Wie erklärt, gibt es keine großen oder grundlegenden Unterschiede zwischen CFD und Forex. Somit kann auch nicht pauschal gesagt werden, dass der eine besser oder profitabler als der andere ist. Fakt ist nur, dass Währungen um einiges mehr und weitreichendere Schwanken aufzeigen. Damit ist es für viele der aktiven und erfahrenen Teilnehmer spannender und natürlich auch profitabler. Auf der anderen Seite kann gesagt werden, dass durch die geringere Volatilität am CFD Markt etwas mehr Sicherheit geboten ist. Somit ist es für Beginner und unerfahrene Trader unter Umständen einfacher dort Fußzufassen. Auch Deshalb, weil es mehrere Finanzmarktprodukte zur Auswahl gibt. Ein gewisses Risiko besteht natürlich immer bei allen Tätigkeiten am Finanzmarkt. Allerdings ist es dank Informationen und hoch modernen Tools möglich, dass Risiko gering zu halten.

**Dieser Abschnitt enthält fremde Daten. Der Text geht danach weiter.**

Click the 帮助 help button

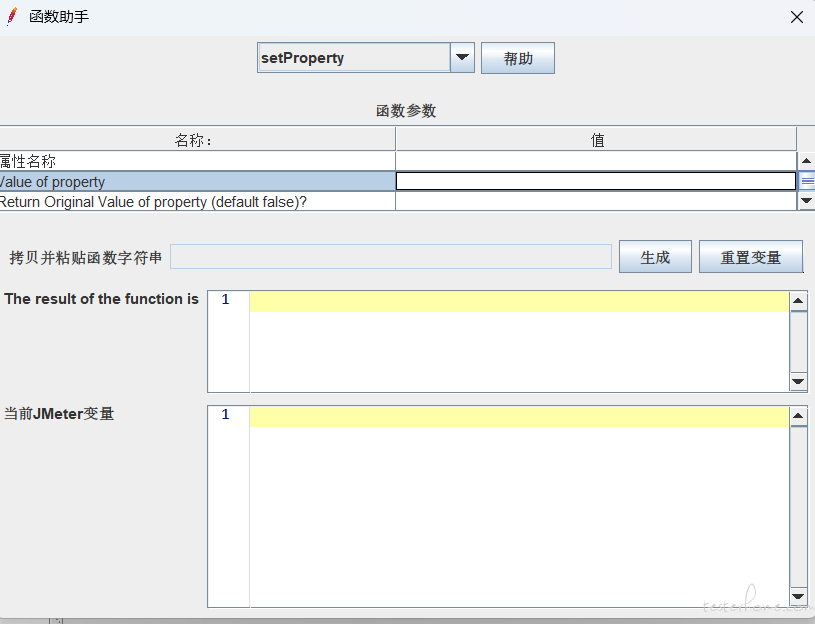(x=517, y=59)
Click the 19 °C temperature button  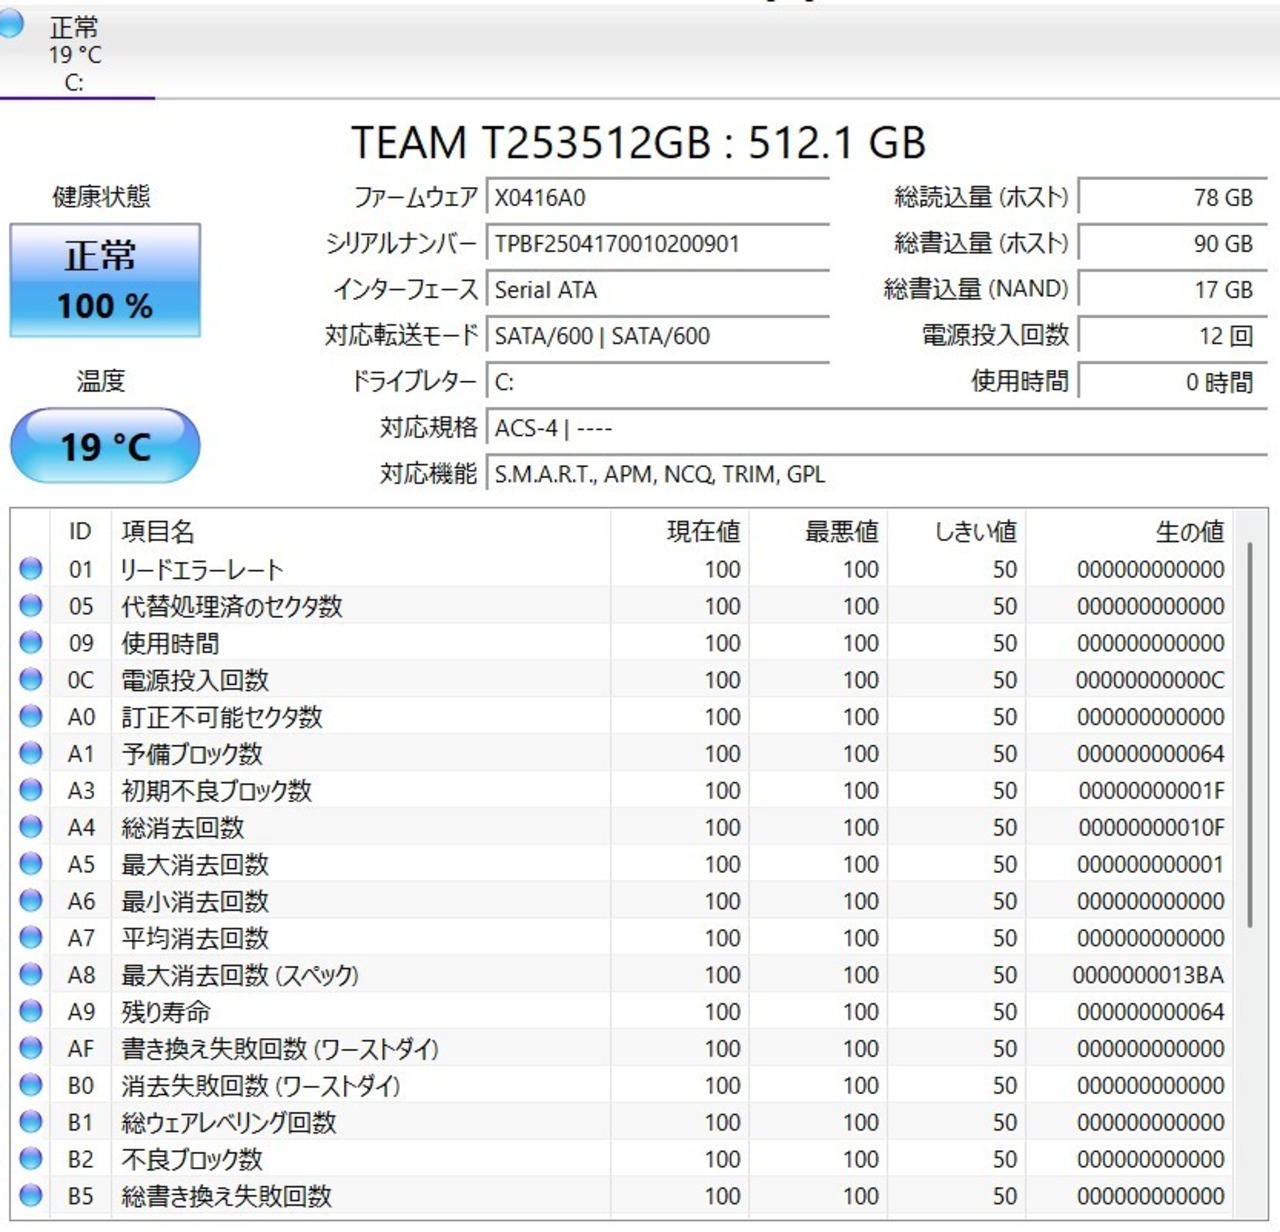click(x=105, y=446)
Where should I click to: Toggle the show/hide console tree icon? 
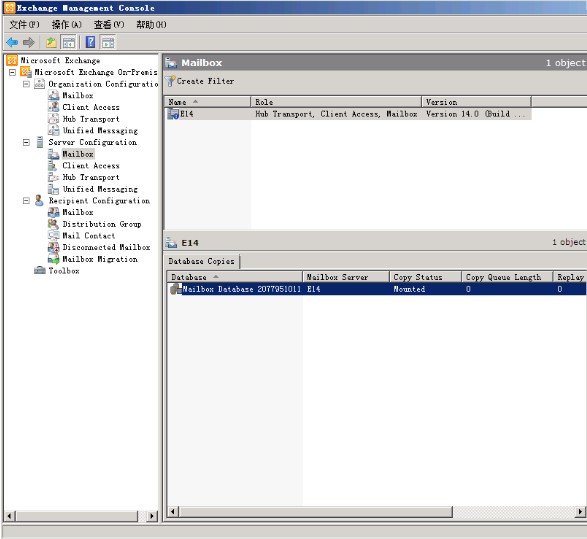point(69,42)
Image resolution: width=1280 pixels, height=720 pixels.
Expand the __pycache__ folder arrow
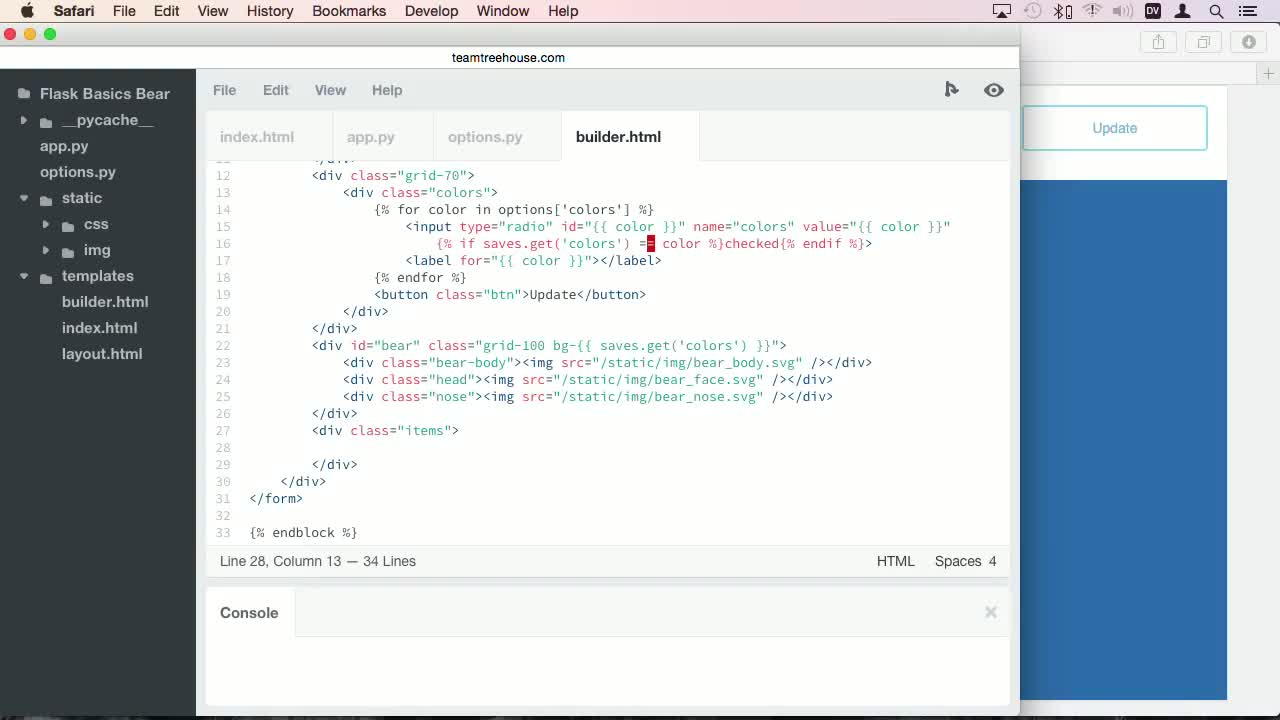point(24,120)
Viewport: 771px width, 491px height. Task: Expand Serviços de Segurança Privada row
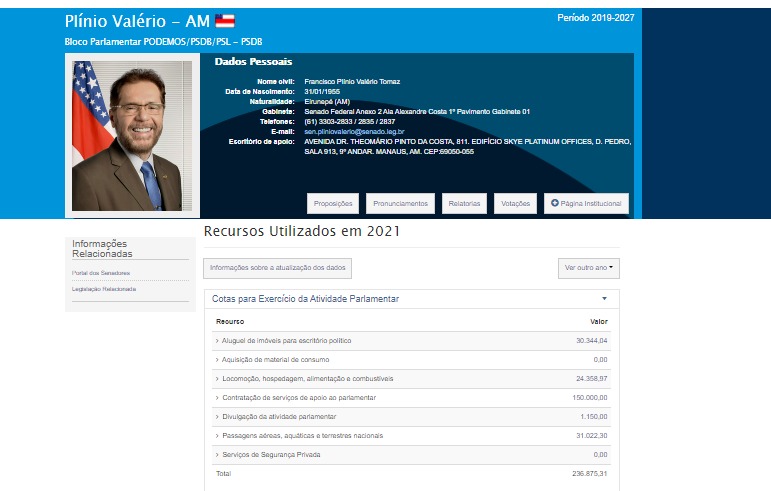[x=270, y=454]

Das Traden im Internet – wie sicher ist das?

Beim Handel mit Aktien oder anderen Marktprodukten geht es in der Regel um echtes Geld. Sonst wäre wahrscheinlich der Andrang nicht so groß, wie er ist. Deshalb muss das Tragen vor allem sicher sein. Das bedeutet im Klartext, dass die Plattform des Brokers umfassend geschützt sein muss. Dafür sorgt im Normalfall eine SSL Verschlüsselung, welche auch bei Banken oder Regierungseinrichtungen genutzt wird. Zum anderen geben Zertifikate und Gütesiegel unterschiedlicher Prüfstellen, unter anderem vom deutschen TÜV, über die Sicherheit und die Qualität des Anbieters Aufschluss.

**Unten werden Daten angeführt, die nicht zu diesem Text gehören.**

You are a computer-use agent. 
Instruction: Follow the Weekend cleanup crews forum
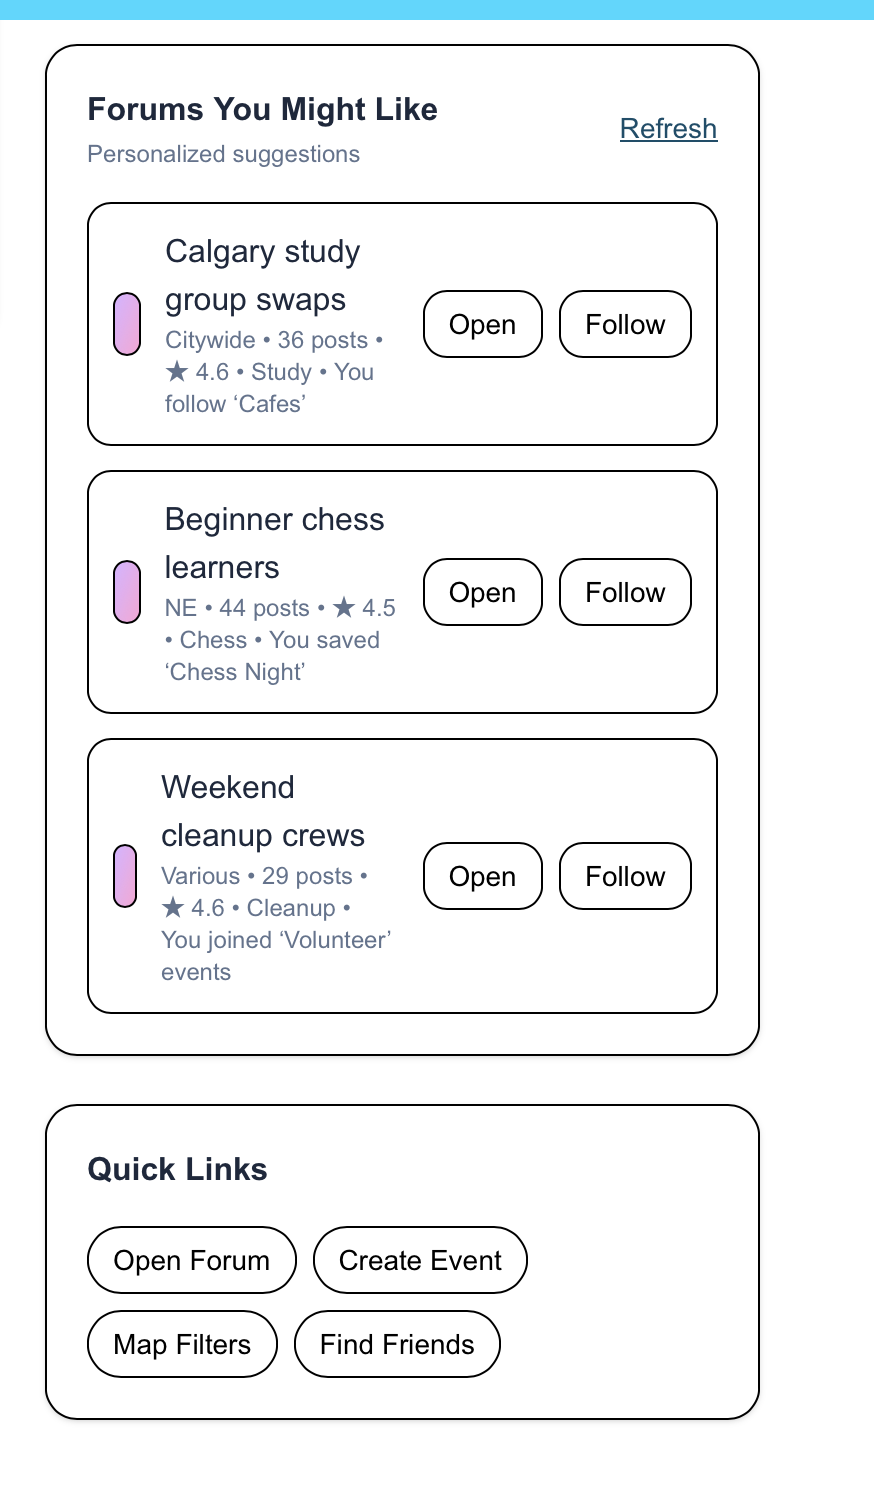click(x=625, y=876)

Damit ist für die allgemeine Nutzung des Brokers gesorgt. Damit der Handel sicher ist, sorgen die technischen Analysen. Diese nutzen das aktuelle Chart eines Finanzprodukts sowie die aktuellen Nachrichten und Geschehnisse aus aller Welt. Das zeigt sich häufig in Form eines kleinen separaten Bildschirmfensters, welche die Themen aus den News, samt Prognosen mit Pfeilen nach unten oder oben, anzeigen. Mit der Hilfe solcher Analysetools, wovon es eine große Bandbreite gibt, zum Beispiel die Bollinger Bands oder die Pitchfork Analyse, ist es auch für neue Trader möglich, schnell Gewinne einzufahren. Selbstverständlich wird das Risiko geringer gehalten und die Chancen auf dem Markt umso besser, je mehr man sich selbst mit den Tools aber auch mit der Analyse und der Finanzwelt eigenständig beschäftigt.

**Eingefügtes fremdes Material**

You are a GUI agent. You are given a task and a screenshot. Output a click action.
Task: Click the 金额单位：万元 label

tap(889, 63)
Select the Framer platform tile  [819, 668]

Den richtigen Broker finden

Für viele Nutzer von online Tradingplattformen geht es nicht um das große Geld. Sondern es ist die Spannung am Finanzmarkt teilzuhaben und Freude, die aufkommt, wenn ein Trade im Geld ausläuft. Demnach ist es mehr oder weniger ein Hobby. Eine Freizeitbeschäftigung, welche für die Ablenkung und zum Ausgleich zum Alltag genutzt wird. Somit ist die selbstständige Beschäftigung mit der Finanzwelt, Tradingthemen und weitere Fakten der Normalfall. Das Gute ist, dass es keinen großen Aufwand braucht, den die meisten Informationen werden auf den Plattformen der Broker direkt zur Verfügung gestellt. Falls man noch keinen passenden Broker gefunden hat oder sich allgemein mehr über das Thema informieren möchte, helfen Webseiten wie eine ist. Darauf sind für alle Anbieter umfangreiche Informationen über deren Qualitäten, Tradingangebote und Serviceleistungen zu finden. Bei der Auswahl ist die weitreichende und aktuelle Bereitstellung von Nachrichten essenziell, genauso wie das Angebot an Investmentprodukten selbst. Des Weiteren ist die Möglichkeit mit virtuellen Geld zu handeln und zu lernen sowie die Bereitstellung von Analysetools weitere Entscheidungsfaktoren. Davon profitieren vor allem Neueinsteiger.